===== Records provided

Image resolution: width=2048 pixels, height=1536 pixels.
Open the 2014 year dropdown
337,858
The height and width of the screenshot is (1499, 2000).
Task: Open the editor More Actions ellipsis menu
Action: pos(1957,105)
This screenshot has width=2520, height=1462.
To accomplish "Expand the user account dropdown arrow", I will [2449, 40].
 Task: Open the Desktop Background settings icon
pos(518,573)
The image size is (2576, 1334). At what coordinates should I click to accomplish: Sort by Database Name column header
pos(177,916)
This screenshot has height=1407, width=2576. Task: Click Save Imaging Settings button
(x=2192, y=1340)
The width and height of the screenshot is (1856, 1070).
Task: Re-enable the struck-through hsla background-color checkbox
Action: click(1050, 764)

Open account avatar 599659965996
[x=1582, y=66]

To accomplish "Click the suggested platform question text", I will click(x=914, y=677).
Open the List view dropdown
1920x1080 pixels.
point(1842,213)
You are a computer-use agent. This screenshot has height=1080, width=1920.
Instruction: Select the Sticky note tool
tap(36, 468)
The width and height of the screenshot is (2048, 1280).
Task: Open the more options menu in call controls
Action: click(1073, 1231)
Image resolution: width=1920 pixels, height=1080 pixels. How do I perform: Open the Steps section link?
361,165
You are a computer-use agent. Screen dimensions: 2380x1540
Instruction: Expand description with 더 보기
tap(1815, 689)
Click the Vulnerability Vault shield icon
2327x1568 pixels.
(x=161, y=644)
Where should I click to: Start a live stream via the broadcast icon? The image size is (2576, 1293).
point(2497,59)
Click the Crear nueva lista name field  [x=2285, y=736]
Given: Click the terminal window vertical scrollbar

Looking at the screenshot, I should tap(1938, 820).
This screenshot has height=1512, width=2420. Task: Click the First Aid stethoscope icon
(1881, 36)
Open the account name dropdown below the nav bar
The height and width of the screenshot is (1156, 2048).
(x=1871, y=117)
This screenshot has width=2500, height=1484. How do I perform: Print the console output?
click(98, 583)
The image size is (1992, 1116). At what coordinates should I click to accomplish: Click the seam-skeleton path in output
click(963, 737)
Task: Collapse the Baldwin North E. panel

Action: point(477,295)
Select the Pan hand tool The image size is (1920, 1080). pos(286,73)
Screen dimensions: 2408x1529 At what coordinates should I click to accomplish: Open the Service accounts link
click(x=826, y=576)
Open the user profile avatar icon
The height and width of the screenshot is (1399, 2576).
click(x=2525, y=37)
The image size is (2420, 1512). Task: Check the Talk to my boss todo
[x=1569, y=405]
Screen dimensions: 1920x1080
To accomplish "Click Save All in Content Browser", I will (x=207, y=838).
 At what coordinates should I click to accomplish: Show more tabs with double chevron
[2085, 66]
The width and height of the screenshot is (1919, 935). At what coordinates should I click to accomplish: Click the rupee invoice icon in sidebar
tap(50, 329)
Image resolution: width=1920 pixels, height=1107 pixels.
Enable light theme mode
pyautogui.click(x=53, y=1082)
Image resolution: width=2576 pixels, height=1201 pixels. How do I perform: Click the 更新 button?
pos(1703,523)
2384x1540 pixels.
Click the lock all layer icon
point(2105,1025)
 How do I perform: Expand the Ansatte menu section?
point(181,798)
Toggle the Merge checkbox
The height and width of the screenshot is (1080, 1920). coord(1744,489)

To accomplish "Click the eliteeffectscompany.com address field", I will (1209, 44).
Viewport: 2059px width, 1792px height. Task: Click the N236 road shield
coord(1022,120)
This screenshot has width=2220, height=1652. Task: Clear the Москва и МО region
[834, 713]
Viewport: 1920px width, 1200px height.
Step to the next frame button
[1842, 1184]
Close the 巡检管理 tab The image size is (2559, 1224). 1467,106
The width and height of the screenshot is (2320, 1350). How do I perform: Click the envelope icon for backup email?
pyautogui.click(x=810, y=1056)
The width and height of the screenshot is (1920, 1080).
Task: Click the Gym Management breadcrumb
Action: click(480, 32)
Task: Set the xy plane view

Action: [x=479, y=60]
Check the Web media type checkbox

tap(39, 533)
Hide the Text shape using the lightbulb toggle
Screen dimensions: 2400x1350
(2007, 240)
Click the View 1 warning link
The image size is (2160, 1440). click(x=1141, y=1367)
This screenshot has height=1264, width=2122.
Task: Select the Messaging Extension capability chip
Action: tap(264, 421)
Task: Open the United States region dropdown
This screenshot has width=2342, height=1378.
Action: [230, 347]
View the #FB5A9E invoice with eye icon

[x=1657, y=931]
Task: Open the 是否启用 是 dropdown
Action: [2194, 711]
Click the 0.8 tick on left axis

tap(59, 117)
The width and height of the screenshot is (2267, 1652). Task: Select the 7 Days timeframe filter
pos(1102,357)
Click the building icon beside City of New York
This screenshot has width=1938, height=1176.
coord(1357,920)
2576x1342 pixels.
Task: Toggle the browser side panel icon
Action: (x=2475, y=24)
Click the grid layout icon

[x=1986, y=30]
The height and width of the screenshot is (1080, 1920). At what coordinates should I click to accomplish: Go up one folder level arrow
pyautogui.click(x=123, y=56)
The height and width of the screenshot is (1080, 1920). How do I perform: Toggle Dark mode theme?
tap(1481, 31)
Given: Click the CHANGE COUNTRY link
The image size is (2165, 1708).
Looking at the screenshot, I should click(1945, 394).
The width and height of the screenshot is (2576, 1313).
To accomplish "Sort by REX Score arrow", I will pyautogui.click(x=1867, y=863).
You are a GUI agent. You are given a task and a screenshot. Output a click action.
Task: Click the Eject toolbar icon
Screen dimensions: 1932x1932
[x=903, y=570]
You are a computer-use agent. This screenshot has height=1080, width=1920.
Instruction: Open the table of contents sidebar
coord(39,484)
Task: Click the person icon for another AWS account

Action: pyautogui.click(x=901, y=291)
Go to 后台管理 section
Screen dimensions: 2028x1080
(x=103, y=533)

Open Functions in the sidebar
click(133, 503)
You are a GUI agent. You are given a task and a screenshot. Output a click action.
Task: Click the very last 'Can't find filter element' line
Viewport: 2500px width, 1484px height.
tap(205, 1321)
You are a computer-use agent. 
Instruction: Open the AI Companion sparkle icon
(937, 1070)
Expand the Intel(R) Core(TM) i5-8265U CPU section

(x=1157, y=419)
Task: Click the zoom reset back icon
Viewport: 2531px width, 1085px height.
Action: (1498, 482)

==========

- [Task requirements]
Restate the records above exactly.

- [Response]
Image resolution: width=2048 pixels, height=1536 pixels.
Open the 2014 year dropdown
337,858
The height and width of the screenshot is (1499, 2000).
Task: Open the editor More Actions ellipsis menu
Action: pos(1957,105)
This screenshot has width=2520, height=1462.
To accomplish "Expand the user account dropdown arrow", I will [2449, 40].
 Task: Open the Desktop Background settings icon
pos(518,573)
The image size is (2576, 1334). At what coordinates should I click to accomplish: Sort by Database Name column header
pos(177,916)
This screenshot has height=1407, width=2576. Task: Click Save Imaging Settings button
(x=2192, y=1340)
The width and height of the screenshot is (1856, 1070).
Task: Re-enable the struck-through hsla background-color checkbox
Action: click(1050, 764)

Open account avatar 599659965996
[x=1582, y=66]

To accomplish "Click the suggested platform question text", I will click(x=914, y=677).
Open the List view dropdown
1920x1080 pixels.
point(1842,213)
You are a computer-use agent. This screenshot has height=1080, width=1920.
Instruction: Select the Sticky note tool
tap(36, 468)
The width and height of the screenshot is (2048, 1280).
Task: Open the more options menu in call controls
Action: click(1073, 1231)
Image resolution: width=1920 pixels, height=1080 pixels. How do I perform: Open the Steps section link?
361,165
You are a computer-use agent. Screen dimensions: 2380x1540
Instruction: Expand description with 더 보기
tap(1815, 689)
Click the Vulnerability Vault shield icon
2327x1568 pixels.
(x=161, y=644)
Where should I click to: Start a live stream via the broadcast icon? The image size is (2576, 1293).
point(2497,59)
Click the Crear nueva lista name field  [x=2285, y=736]
Given: Click the terminal window vertical scrollbar

Looking at the screenshot, I should tap(1938, 820).
This screenshot has height=1512, width=2420. Task: Click the First Aid stethoscope icon
(1881, 36)
Open the account name dropdown below the nav bar
The height and width of the screenshot is (1156, 2048).
(x=1871, y=117)
This screenshot has width=2500, height=1484. How do I perform: Print the console output?
click(98, 583)
The image size is (1992, 1116). At what coordinates should I click to accomplish: Click the seam-skeleton path in output
click(963, 737)
Task: Collapse the Baldwin North E. panel

Action: point(477,295)
Select the Pan hand tool The image size is (1920, 1080). pos(286,73)
Screen dimensions: 2408x1529 At what coordinates should I click to accomplish: Open the Service accounts link
click(x=826, y=576)
Open the user profile avatar icon
The height and width of the screenshot is (1399, 2576).
click(x=2525, y=37)
The image size is (2420, 1512). Task: Check the Talk to my boss todo
[x=1569, y=405]
Screen dimensions: 1920x1080
To accomplish "Click Save All in Content Browser", I will (x=207, y=838).
 At what coordinates should I click to accomplish: Show more tabs with double chevron
[2085, 66]
The width and height of the screenshot is (1919, 935). At what coordinates should I click to accomplish: Click the rupee invoice icon in sidebar
tap(50, 329)
Image resolution: width=1920 pixels, height=1107 pixels.
Enable light theme mode
pyautogui.click(x=53, y=1082)
Image resolution: width=2576 pixels, height=1201 pixels. How do I perform: Click the 更新 button?
pos(1703,523)
2384x1540 pixels.
Click the lock all layer icon
point(2105,1025)
 How do I perform: Expand the Ansatte menu section?
point(181,798)
Toggle the Merge checkbox
The height and width of the screenshot is (1080, 1920). coord(1744,489)

To accomplish "Click the eliteeffectscompany.com address field", I will (1209, 44).
Viewport: 2059px width, 1792px height. Task: Click the N236 road shield
coord(1022,120)
This screenshot has width=2220, height=1652. Task: Clear the Москва и МО region
[834, 713]
Viewport: 1920px width, 1200px height.
Step to the next frame button
[1842, 1184]
Close the 巡检管理 tab The image size is (2559, 1224). 1467,106
The width and height of the screenshot is (2320, 1350). How do I perform: Click the envelope icon for backup email?
pyautogui.click(x=810, y=1056)
The width and height of the screenshot is (1920, 1080).
Task: Click the Gym Management breadcrumb
Action: click(480, 32)
Task: Set the xy plane view

Action: [x=479, y=60]
Check the Web media type checkbox

tap(39, 533)
Hide the Text shape using the lightbulb toggle
Screen dimensions: 2400x1350
(2007, 240)
Click the View 1 warning link
The image size is (2160, 1440). click(x=1141, y=1367)
This screenshot has height=1264, width=2122.
Task: Select the Messaging Extension capability chip
Action: tap(264, 421)
Task: Open the United States region dropdown
This screenshot has width=2342, height=1378.
Action: [230, 347]
View the #FB5A9E invoice with eye icon

[x=1657, y=931]
Task: Open the 是否启用 是 dropdown
Action: [2194, 711]
Click the 0.8 tick on left axis

tap(59, 117)
The width and height of the screenshot is (2267, 1652). Task: Select the 7 Days timeframe filter
pos(1102,357)
Click the building icon beside City of New York
This screenshot has width=1938, height=1176.
coord(1357,920)
2576x1342 pixels.
Task: Toggle the browser side panel icon
Action: (x=2475, y=24)
Click the grid layout icon

[x=1986, y=30]
The height and width of the screenshot is (1080, 1920). At what coordinates should I click to accomplish: Go up one folder level arrow
pyautogui.click(x=123, y=56)
The height and width of the screenshot is (1080, 1920). How do I perform: Toggle Dark mode theme?
tap(1481, 31)
Given: Click the CHANGE COUNTRY link
The image size is (2165, 1708).
Looking at the screenshot, I should click(1945, 394).
The width and height of the screenshot is (2576, 1313).
To accomplish "Sort by REX Score arrow", I will pyautogui.click(x=1867, y=863).
You are a GUI agent. You are given a task and a screenshot. Output a click action.
Task: Click the Eject toolbar icon
Screen dimensions: 1932x1932
[x=903, y=570]
You are a computer-use agent. This screenshot has height=1080, width=1920.
Instruction: Open the table of contents sidebar
coord(39,484)
Task: Click the person icon for another AWS account

Action: pyautogui.click(x=901, y=291)
Go to 后台管理 section
Screen dimensions: 2028x1080
(x=103, y=533)

Open Functions in the sidebar
click(133, 503)
You are a GUI agent. You are given a task and a screenshot. Output a click action.
Task: Click the very last 'Can't find filter element' line
Viewport: 2500px width, 1484px height.
tap(205, 1321)
You are a computer-use agent. 
Instruction: Open the AI Companion sparkle icon
(937, 1070)
Expand the Intel(R) Core(TM) i5-8265U CPU section

(x=1157, y=419)
Task: Click the zoom reset back icon
Viewport: 2531px width, 1085px height.
Action: (1498, 482)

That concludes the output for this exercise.